Colin Payne tells the story of the White City Stadium, where Watford played on three occasions

 

When West Ham moved into the then-named Olympic Stadium a few years back, and basically sold their soul for a cheap lease and the right to declare they had the worst big ground in London, they no doubt thought that they were being ground-breaking and innovative. Not a bit of it. Queens Park Rangers had been there long before them!

Initially built as part of the extravagant Franco-British Exhibition of 1908, the vast White City Stadium would host many of the events in the London Olympic Games of the same year, after Rome pulled out at short notice due to financial problems. Set amongst a massive 140-acre site which housed whitewashed palaces and exhibition halls, it was a sporting arena the likes of which Britain had not seen. With seating for 11,000 of its 93,000 capacity, it offered comfort and facilities that were state of the art for the time, and like the exhibition it nestled within it was a show of Colonial Britain’s standing, within a world where standing most definitely mattered.

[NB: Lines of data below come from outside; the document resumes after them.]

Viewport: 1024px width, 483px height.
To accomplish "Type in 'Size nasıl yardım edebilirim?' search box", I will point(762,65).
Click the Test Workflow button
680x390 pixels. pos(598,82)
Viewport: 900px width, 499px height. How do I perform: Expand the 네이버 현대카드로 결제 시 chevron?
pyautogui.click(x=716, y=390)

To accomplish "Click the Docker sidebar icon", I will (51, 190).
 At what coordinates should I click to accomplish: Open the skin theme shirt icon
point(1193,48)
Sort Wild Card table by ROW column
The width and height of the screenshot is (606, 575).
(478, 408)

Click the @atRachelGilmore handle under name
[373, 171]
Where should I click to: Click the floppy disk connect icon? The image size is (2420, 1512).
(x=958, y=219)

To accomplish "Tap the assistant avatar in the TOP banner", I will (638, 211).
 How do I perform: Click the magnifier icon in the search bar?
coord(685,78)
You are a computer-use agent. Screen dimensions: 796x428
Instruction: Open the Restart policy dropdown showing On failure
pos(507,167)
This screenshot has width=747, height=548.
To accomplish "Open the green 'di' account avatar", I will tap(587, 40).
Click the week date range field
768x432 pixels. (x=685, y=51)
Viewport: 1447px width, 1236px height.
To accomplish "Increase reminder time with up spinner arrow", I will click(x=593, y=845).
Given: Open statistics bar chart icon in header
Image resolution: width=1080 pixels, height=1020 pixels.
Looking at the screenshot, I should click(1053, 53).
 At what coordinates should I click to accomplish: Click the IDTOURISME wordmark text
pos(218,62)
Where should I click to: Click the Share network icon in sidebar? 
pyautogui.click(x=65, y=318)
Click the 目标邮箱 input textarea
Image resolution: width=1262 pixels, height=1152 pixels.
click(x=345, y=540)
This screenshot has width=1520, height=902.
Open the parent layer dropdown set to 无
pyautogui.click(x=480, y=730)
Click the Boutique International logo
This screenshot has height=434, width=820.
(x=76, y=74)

However, sporting legacy was a concept that was yet to be invented, and once the games were completed the surrounding temporary show of Franco-British dominance was gradually dismantled, whilst the showpiece stadium remained unused, waiting almost twenty years to be reopened in 1927, predominantly as a greyhound racing venue. Four years later it was to host League football for the first time, as neighbouring Queens Park Rangers with their then-nomadic tendencies moved the few hundred yards from Loftus Road to what was to become their fourteenth different home ground. The move was based on the notion of increasing their attendances, but for a club – like Watford –  in the Third Division South, a 93,000 capacity stadium was to prove a folly which would last no more than two seasons. It was during that 1931/32 campaign that Watford made their first, of just three, visits to the former Olympic venue. A crowd of 16,497 witnessed a 4-4 draw, with the following season’s gate dropping to 10,653 as Rangers beat Watford 2-1. By the summer of 1933 the hosts had returned to Loftus Road, the move being deemed a failure.

The stadium continued to host top international sporting events, being the home of British athletics until 1971, with boxing, rugby league, American football, speedway, stock car racing and greyhound racing all enjoying large crowds.

Despite the failure of the first tenancy, a second tenure for the Hoops was to prove even shorter, after they moved back to the stadium for the 1962/63 season, with the intention of taking advantage of the stadium’s refurbished hospitality areas, and the high ratio of seating. This they billed as a new way of watching football, bringing the game into modern times. Again, Watford were to visit, and in May 1963 Pat Jennings made his debut as just over 5,000 people witnessed a 2-2 draw in Rangers’ final-ever game at the venue. A solitary 1966 World Cup tie would be played, between France and Uruguay – following Wembley’s refusal to move the dates of a greyhound meet! And that was it for football at the venue.

In later years the stadium would lose much of its prestige, partly due to Wembley hosting the sporting showcases, and in its final years it was primarily home to a local speedway team, White City Rebels, and the ‘dogs’. As Hastings Girl chased a final hare to victory in September 1984 the demolition crews were already readying themselves, and within months White City Stadium was gone forever.